Sono in molti, però, coloro che auspicano l’avvento di documenti che contengano più identificativi biometrici , al fine di poterli incrociare, e assicurarsi che il portatore sia effettivamente l’assegnatario del documento.
La tecnologia RFID è parte integrante del passaporto elettronico, nonostante sia spesso stata messa sotto accusa, oltre che per la facile tracciabilità degli oggetti in cui è inclusa, per la possibilità che offrirebbe ai malintenzionati di operare furti di identità , di curiosare nella data-immagine dei possessori e di utilizzare i loro dati , senza parlare di altre conseguenze esplosive, come l’individuazione di target mirati che facciano da detonatore.
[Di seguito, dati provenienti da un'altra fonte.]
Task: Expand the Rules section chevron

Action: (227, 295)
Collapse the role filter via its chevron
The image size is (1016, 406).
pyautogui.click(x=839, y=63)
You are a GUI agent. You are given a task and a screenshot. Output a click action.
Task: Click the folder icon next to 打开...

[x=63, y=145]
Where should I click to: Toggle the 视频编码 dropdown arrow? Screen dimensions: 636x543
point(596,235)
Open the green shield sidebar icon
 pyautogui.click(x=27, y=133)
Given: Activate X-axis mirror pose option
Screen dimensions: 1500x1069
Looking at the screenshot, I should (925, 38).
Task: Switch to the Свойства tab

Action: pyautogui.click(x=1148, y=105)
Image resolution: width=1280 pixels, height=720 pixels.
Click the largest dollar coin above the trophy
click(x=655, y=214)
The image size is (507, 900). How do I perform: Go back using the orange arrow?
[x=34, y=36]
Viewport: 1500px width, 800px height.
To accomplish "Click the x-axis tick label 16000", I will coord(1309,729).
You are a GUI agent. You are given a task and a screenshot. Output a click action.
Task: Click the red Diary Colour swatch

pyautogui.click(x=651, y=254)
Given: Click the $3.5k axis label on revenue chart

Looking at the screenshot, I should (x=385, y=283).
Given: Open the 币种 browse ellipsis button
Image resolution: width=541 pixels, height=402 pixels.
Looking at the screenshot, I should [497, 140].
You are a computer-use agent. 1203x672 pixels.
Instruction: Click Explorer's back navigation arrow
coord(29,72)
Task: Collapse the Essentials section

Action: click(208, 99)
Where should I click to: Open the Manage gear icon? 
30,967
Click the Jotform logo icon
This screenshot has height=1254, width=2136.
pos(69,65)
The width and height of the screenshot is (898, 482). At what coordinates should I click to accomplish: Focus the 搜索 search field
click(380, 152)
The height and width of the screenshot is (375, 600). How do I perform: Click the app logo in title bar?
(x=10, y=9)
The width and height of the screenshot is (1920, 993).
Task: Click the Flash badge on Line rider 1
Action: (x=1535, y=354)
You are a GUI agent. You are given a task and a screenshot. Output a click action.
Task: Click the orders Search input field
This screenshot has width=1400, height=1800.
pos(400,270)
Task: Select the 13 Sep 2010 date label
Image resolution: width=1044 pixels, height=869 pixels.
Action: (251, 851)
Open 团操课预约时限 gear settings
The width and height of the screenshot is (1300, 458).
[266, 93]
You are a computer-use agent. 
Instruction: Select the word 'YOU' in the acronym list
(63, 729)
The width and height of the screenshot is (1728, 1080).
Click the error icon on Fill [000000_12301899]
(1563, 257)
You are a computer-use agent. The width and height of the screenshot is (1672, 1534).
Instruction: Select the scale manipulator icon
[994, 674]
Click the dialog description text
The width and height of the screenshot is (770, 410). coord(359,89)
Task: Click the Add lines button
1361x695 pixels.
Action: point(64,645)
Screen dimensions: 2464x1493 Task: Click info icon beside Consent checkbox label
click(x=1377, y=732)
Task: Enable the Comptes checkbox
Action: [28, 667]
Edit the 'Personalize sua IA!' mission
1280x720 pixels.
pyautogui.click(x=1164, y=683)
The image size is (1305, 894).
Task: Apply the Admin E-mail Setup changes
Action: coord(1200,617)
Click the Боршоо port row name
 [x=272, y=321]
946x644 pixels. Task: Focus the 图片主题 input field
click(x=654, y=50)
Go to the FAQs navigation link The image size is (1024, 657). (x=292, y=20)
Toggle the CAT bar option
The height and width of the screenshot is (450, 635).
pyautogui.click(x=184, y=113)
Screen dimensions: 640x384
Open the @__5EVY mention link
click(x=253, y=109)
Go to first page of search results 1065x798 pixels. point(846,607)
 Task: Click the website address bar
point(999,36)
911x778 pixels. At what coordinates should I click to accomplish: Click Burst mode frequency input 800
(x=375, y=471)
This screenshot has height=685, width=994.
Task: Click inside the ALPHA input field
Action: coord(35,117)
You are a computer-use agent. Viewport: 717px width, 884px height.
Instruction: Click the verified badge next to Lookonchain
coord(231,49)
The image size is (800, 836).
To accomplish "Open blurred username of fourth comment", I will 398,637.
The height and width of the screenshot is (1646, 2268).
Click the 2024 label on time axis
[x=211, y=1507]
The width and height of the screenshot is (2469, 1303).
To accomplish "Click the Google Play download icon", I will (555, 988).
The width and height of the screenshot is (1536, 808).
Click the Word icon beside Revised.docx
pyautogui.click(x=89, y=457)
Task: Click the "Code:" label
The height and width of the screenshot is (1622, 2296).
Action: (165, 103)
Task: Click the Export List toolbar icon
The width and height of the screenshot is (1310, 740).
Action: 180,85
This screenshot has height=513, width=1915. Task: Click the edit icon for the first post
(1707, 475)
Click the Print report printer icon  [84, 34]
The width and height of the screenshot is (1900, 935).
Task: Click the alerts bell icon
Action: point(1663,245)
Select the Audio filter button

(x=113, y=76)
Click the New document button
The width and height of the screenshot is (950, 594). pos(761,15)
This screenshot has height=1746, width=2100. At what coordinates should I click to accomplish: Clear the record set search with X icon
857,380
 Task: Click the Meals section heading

È stato rilevato, in una recente consultazione pubblica, che gli europei chiedono rassicurazioni riguardo alla tecnologia RFID e alle sue applicazioni, e la UE e sembra intenzionata ed agire.
Il governo statunitense tende a tranquillizzare i cittadini e a sfatare le preoccupazioni, assicurando che i documenti sono dotati di misure sufficienti ad impedire l’accesso non autorizzato ai dati contenuti nel chip: la custodia del documento dovrebbe garantire l’inviolabilità dei dati, ma agisce da schermo solo a passaporto chiuso. Inoltre, in Irlanda non ne è nemmeno prevista l’introduzione.
Sono stati condotti numerosi esperimenti per accertare, con risultati scoraggianti, la sicurezza di carte di credito e documenti. Ad esempio, alla RSA Conference di San Jose, il criptografo Adi Shamir ha dimostrato come crackare i tag RFID: basta monitorarne i consumi energetici. Relativamente ai documenti , in un programma tv olandese, Nieuwslicht , è stata dimostrata da Riscure la crackabilità del sistema di protezione, dovuta all’algoritmo che fornisce una password prevedibilissima di accesso ai dati. La clonabilità dei passaporti è stata dimostrata anche su Wired da Lukas Grunwald, esperto di sicurezza e RFID. E gli standard crackati rientrano pienamente nelle specifiche previste dall’ICAO .
Bruce Schneier, chief technology officer di Counterpane Internet Security , dal suo blog , a metà settembre consigliava a tutti, per la sicurezza della propria data-immagine , di richiedere il passaporto prima della data spartiacque 26 ottobre. “L’adozione dei passaporti elettronici è una pessima notizia per la privacy dei cittadini”, afferma Bruce Schneier, “il rischio a cui si è esposti con i documenti contenenti la tecnologia RFID è l’accesso non autorizzato, e le misure messe in atto dai differenti stati sono diverse negli scopi e nella effettiva sicurezza”.
“Se possibile, coloro che viaggiano con questi documenti, ne usino una fotocopia nei casi in cui è concesso, e conservino il documento in un involucro di carta stagnola “, suggerisce il celebre guru della sicurezza. Una misura che può sembrare empirica e anche un po’ raffazzonata, ma che potrebbe rappresentare una degna armatura per la data-immagine . Non temano però le fashion-victim : portafogli e portadocumenti schermati sono l’ultimo grido.